As suas criações foram bastante influenciadas por Claude Viallat, Bernar Venet, Erik Dietman, Patrick Saytour, Daniel Biga e Daniel Dezeuze. Os materiais mais usados por Bernard Pages são o gesso, terra, madeira e pedra. 
 

Michel Rovelas

Natural do Guadalupe, Rovelas deixa transparecer todas as heranças culturais e artísticas que recebeu, enriquecendo as suas obras de sentimentos de reivindicação social e histórica para o seu povo. Admirador de Picasso, explora as aparências, uma percepção do mundo única pormenorizada, imbuída de um espírito impressionista, de carácter analítico de uma memória viva.

Inscrito no Movimento Koukara, para Michel Rovelas a obra-de-arte tem valor enquanto testemunho, impressão, determinação, exaltando a dimensão primitiva, a memória, a história, as tradições, possibilitando um retorno às fontes, às raízes. O movimento surge no âmbito da problemática da arte moderna internacional, em que se articula uma simbologia artística, assim como uma estética contemporânea do Caribe.  
 

Vladimir Velickovic

Vladimir Velickovic nasceu em Belgrado, Jugoslávia, em 1935. É licenciado em Arquitectura pela Faculdade de Arquitectura da Universidade de Belgrado e tornou-se professor de Desenho e Pintura Ecole Nationale Supérieure des Beaux-Arts, em Paris, onde se fixou desde 1966.

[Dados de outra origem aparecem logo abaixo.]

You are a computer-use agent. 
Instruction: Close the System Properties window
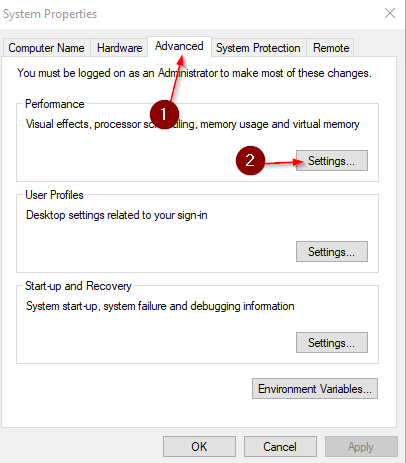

Velickovic é a par de Lucien Freud, Paula Rêgo e do falecido Francis Bacon, artista exclusivo da prestigiante e referencial galeria "Marlborough Fine Art" de Londres, tendo realizado a primeira exposição individual em 1963 no Museu de Arte Moderna de Belgrado. Desde então, tem estado nos principais museus e galerias internacionais.

Inspirado por uma corrente do pós-guerra, a sua obra denota uma linguagem, de certo modo, perturbante que explora a realidade de guerra como uma inigualável lição de vitalidade e de energia. Um elo entre futuro e memória, velocidade e esquecimento. 
 

Ângela Ferreira

Ângela Ferreira é natural de Maputo e exerce a sua actividade entre Lisboa e a Cidade do Cabo, África do Sul. É videasta, fotógrafa, escultora, cria instalações artísticas e lecciona na Faculdade de Belas Artes da Universidade de Lisboa.

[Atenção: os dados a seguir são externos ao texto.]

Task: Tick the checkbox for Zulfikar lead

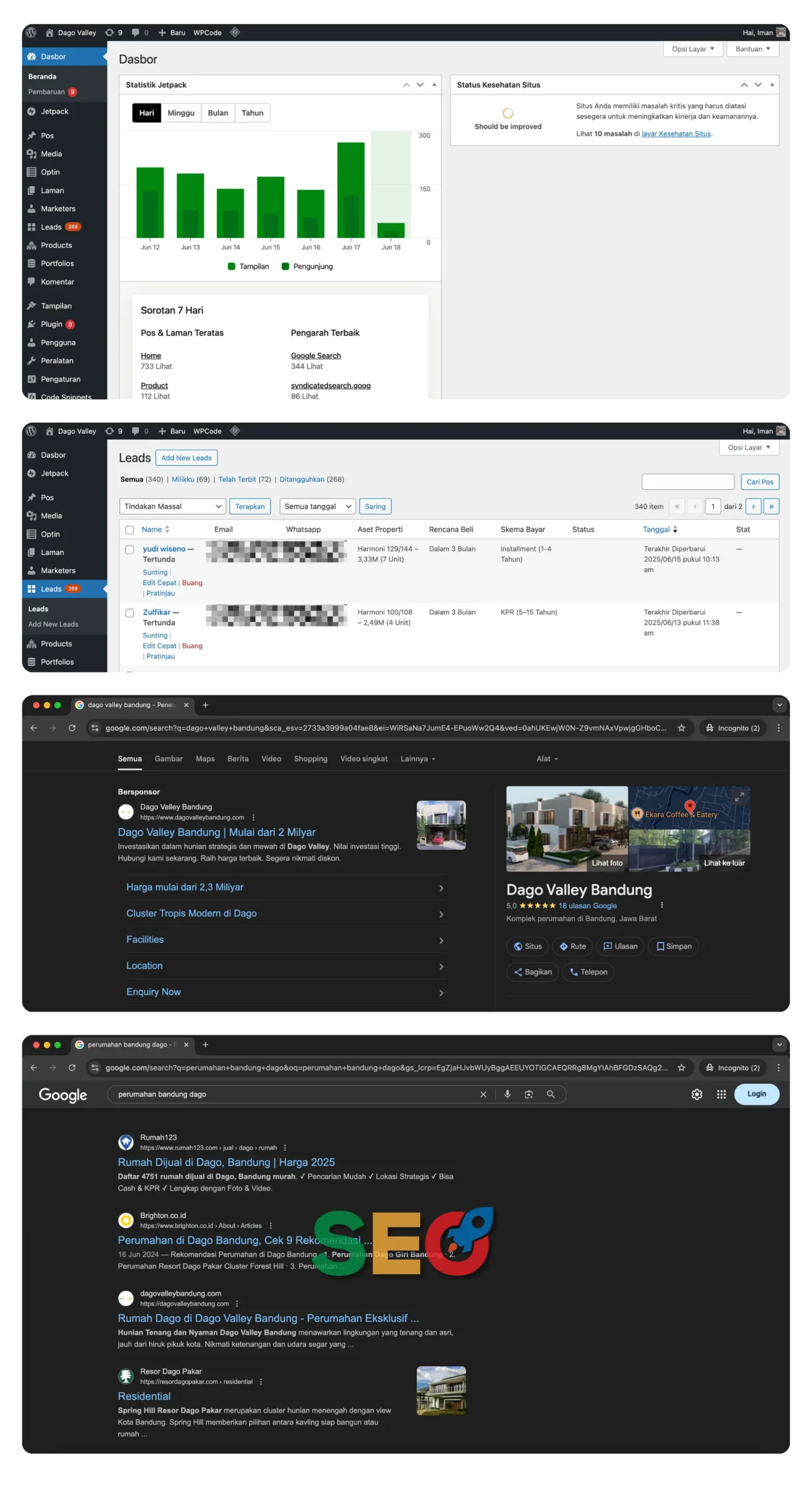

Das várias exposições individuais que realizou, destacam-se as do Brasil, Espanha, EUA, África do Sul e Portugal, onde expôs trabalhos que retratavam a relação entre África e Europa. As suas obras escultóricas são, frequentemente, acompanhadas de texto, fotografia e vídeo, apresentando uma visão sobre a apropriação e desconstrução de espaços e objectos artísticos, referências políticas e sociais, o original e o simulacro.